At the weekend, the Naira currently exchanges for N485/$1 at the parallel market and N415/ $1 at I&E Forex window, dashing expectations that the Central Bank of Nigeria’s implementation of the new ‘Naira for Dollar Scheme” will strengthen the local currency.

It would be recalled that the Central Bank of Nigeria had begun its mission to rescue the Naira in 2019 by banning 42 items that can be produced locally from the official forex access window.

However, the emergence of the dreaded COVID-19 pandemic in February 2020 worsened Nigeria’s economic woes and exerted heavy pressure on the Naira, as some investors pulled out their earnings in US dollars after oil demand slumped and volume of export shrunk dismally. This depleted foreign reserves further weakened the naira.

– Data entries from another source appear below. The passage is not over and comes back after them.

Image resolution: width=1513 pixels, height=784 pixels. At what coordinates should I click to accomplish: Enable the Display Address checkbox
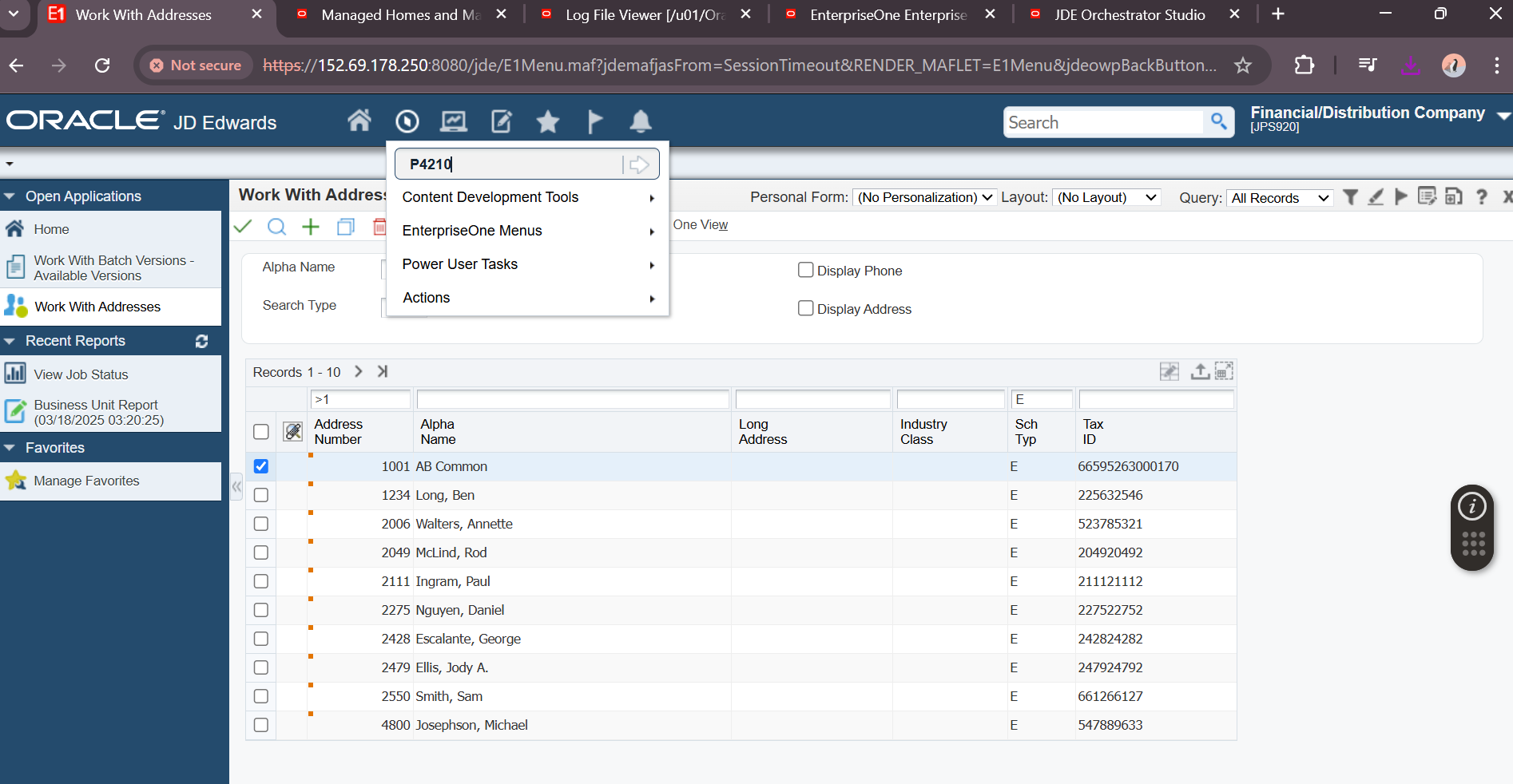(806, 309)
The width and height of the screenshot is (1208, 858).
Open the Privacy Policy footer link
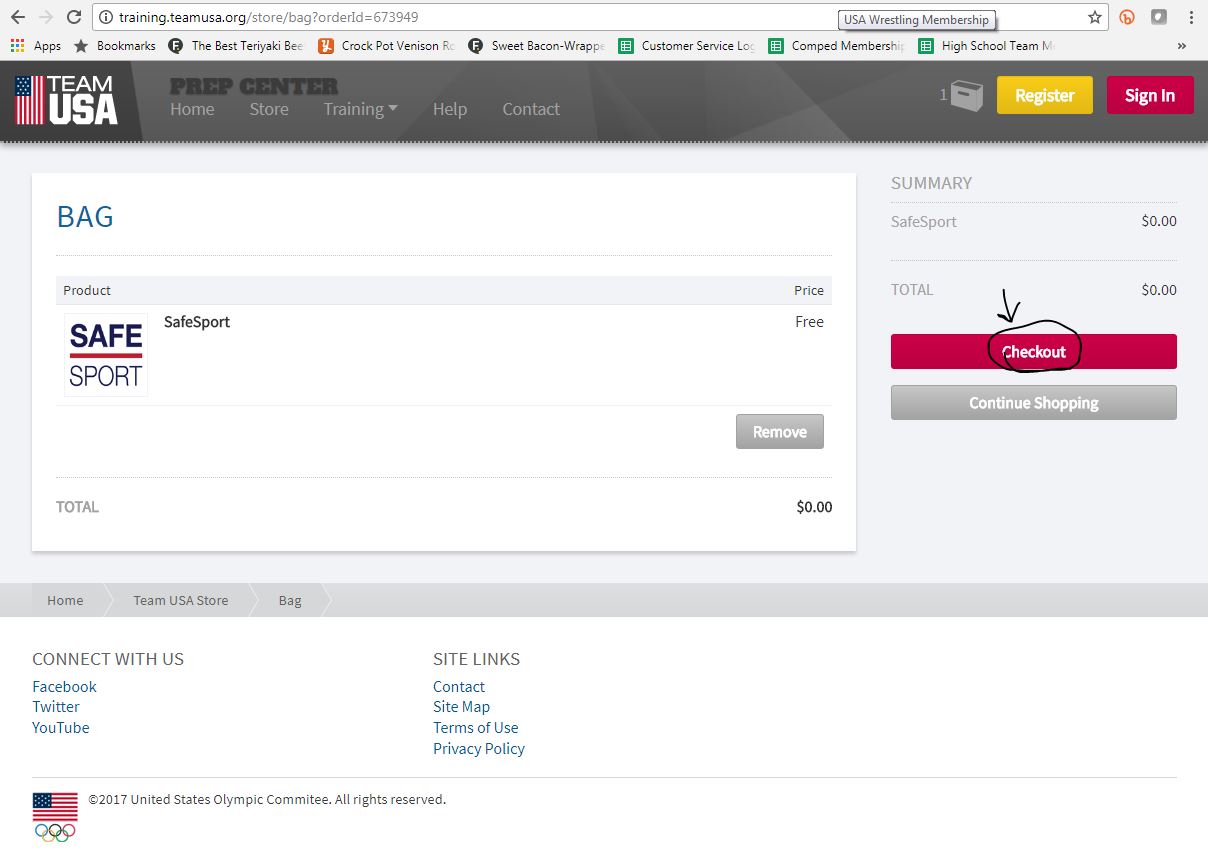478,748
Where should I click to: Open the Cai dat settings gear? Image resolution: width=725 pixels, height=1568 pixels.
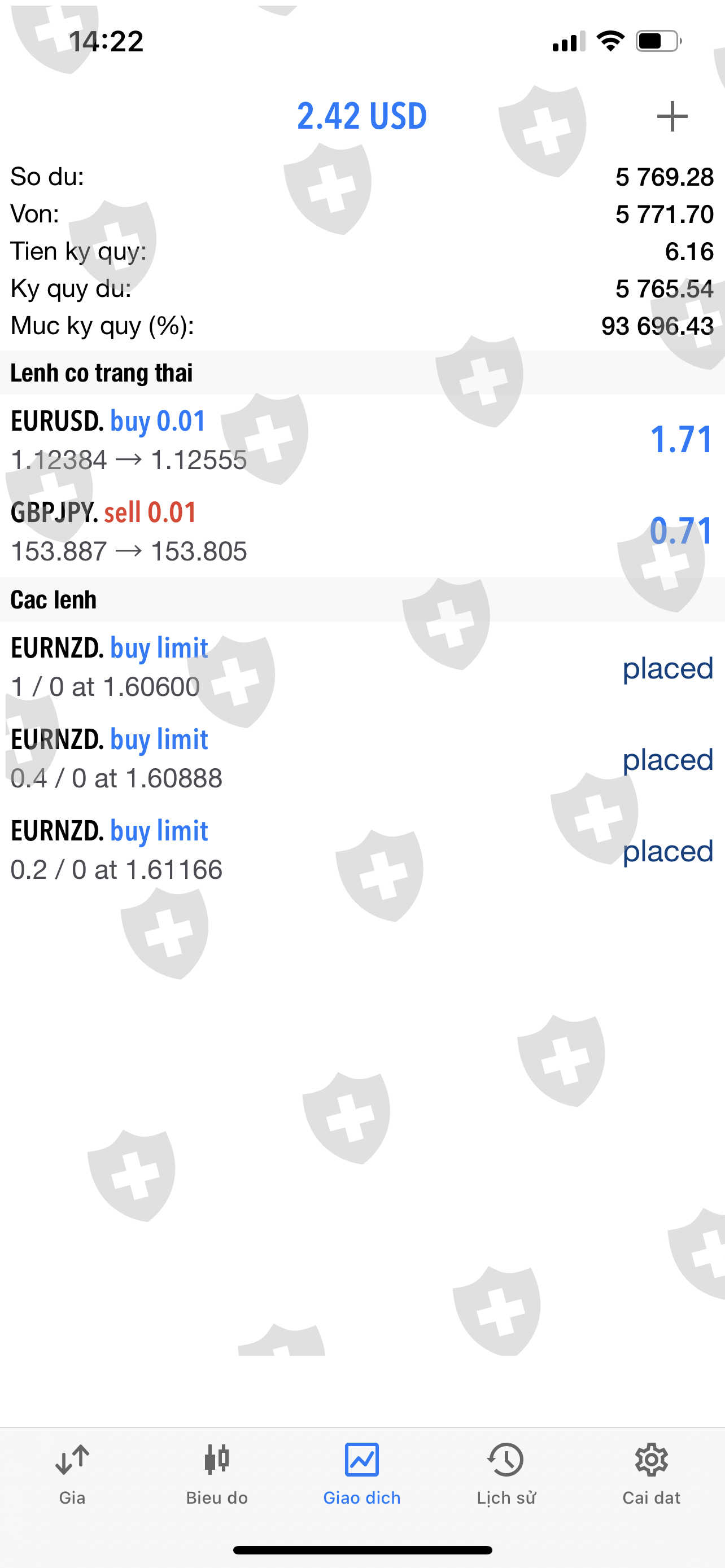[652, 1460]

According to Nigeria’s first professor of the capital markets, Prof Uche Uwaleke, the exchange rate of the naira and by extension, the value of the naira, is a function of demand and supply of foreign currencies.

He reckoned that other sources of forex like foreign investments and Diaspora remittances are drying up, especially since the onset of the COVID-19 pandemic.

“A major cause of Naira depreciation is the huge forex spent importing petroleum products in a period of rising crude oil prices. The huge cost of servicing external debt is also a drain on external reserves,” Uwaleke stated.

President, Association of Bureaux De Change Operators of Nigeria (ABCON), Aminu Gwadabe, said the continued fall of the naira at the parallel market and Investors’ and Exporters’ (I&E) Forex window may be linked to currency speculators hoarding dollars to profit from the currency crisis.

Other market dealers attributed the naira’s continued decline to heightened forex supply shortage, demand pressure and rationing.

Gwadabe said BDCs will continue to defend the naira through compliance with the Anti-Money Laundering and Combating the Financing of Terrorism (AML/CFT), supporting CBN’s exchange rate stability policies.

Recall that the CBB in a deft move to revive the economy and shore up external reserves, recently rolled out a new scheme tagged ‘CBN Naira 4 Dollar’, an inducement that would give senders of electronic offshore fund transfers an additional N5 for each dollar received.

On the possibility of the new rule promoting money laundering, Governor of the CBN, Godwin Emefiele dismissed such insinuations, explaining that offshore IMTO operators like Western Union, MoneyGram and RIA are properly licensed and regulated.

However, experts are divided as to the efficacy of this initiative, with many describing it as a forex promo that only succeeded in flaunting the poor status of the naira, just as it offers a glimpse into the bruised state of the nation’s economy.